The applicant claims that he made an honest mistake in believing that the expiration of his 5-year New Zealand Citizen Family Relationship (Temporary) visa started the day that he arrived in Australia on 15 June 2013 and he wrongly assumed that his visa would expire 5 years from that date in June 2018. The applicant claims that he had intentions to renew his visa application three months before the expiration of his visa and when going through the process of renewing his visa realised his visa had expired, he then applied online for a bridging visa. The applicant was contacted by the Department telling him that he had applied for the wrong type of visa and advised him to lodge a new application for a New Zealand Citizen Family Relationship and following this advice lodged a new visa application on 9 March 2018.

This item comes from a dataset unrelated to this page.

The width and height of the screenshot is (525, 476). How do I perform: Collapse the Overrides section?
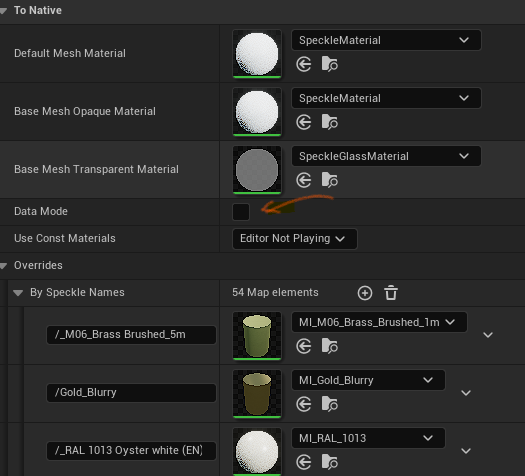pos(3,266)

The applicant claims that he was preparing to lodge his visa application before it ceased but he had difficulties accessing the Departments system. He states that the email address where he had sent his previous visa application was a telecommunication company’s email address and was cancelled after he left New Zealand. He further stated that he tried to check his visa status online (VEVO) with a view to lodge his visa, but the site would not accept his online visa submission for unknown reasons. The applicant stated that on a later date he found a copy of his previous visa and then realised that it had just expired, and he applied for a bridging visa online and then was informed by the Department he had applied for the wrong type of visa and that he should reapply for his New Zealand Citizen Family Relationship visa. The applicant gave evidence that he accepted that he had applied for his new visa after his old visa had expired, that because he had to obtain a police check that took about 10 days to arrive, and he then lodged his new application on 9 March 2018 (16 days late). The Tribunal accepts that the applicant has misunderstood the period during which his visa was in effect and when he had to reapply for his visa. The Tribunal found the applicant a credible witness and his evidence persuasive and considers it appropriate to give him the benefit of the doubt.

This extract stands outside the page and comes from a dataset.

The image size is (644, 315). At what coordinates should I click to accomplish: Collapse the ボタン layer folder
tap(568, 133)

In the circumstances of this case, the Tribunal is satisfied that at the time of lodgement of the present application the applicant was not the holder of a substantive visa because of factors beyond his control, and therefore satisfies the requirements of criterion 3004(c).
Criterion 3004(d) requires that there are compelling reasons for the grant of the visa. I am satisfied the applicant has two daughters who have undertaken most of their schooling in Australia. The Tribunal is satisfied that the children are part of the Australian community, and these are compelling reasons for the grant of the visa.
The applicant and his wife gave evidence that they have two young daughters aged six and eight who attend primary school and the family have close community ties. The applicant stated that he plays a vital role in the upbringing of his daughters and to be separated from his children would cause significant stress to the family who are extremely close. The applicant further stated that if he had to relocate and apply for his visa offshore this would take a significant period of time resulting in long term separation from his children and wife and that they would suffer financial hardship. The applicant stated that both parents work full time, and they have a mortgage, and they would have difficulty meeting their debts and daily expenses on one wage. The sponsor stated that if the applicant was forced offshore this would have a devasting affect on their family and she would suffer financial hardship because she would have to give up work and care for the couple’s children as she has no other support other than her husband in Australia and she would not be able to handle the burden of raising her children on her own.
The Tribunal is of the view the effects of parent-child separation are consistently negative on children’s social-emotional development, wellbeing and mental health. In this case the children are minors and separating them from their father at a young age would have a detrimental impact on their future development and result in an unstable family environment. The Tribunal also accepts that the family would suffer a significant degree of financial hardship.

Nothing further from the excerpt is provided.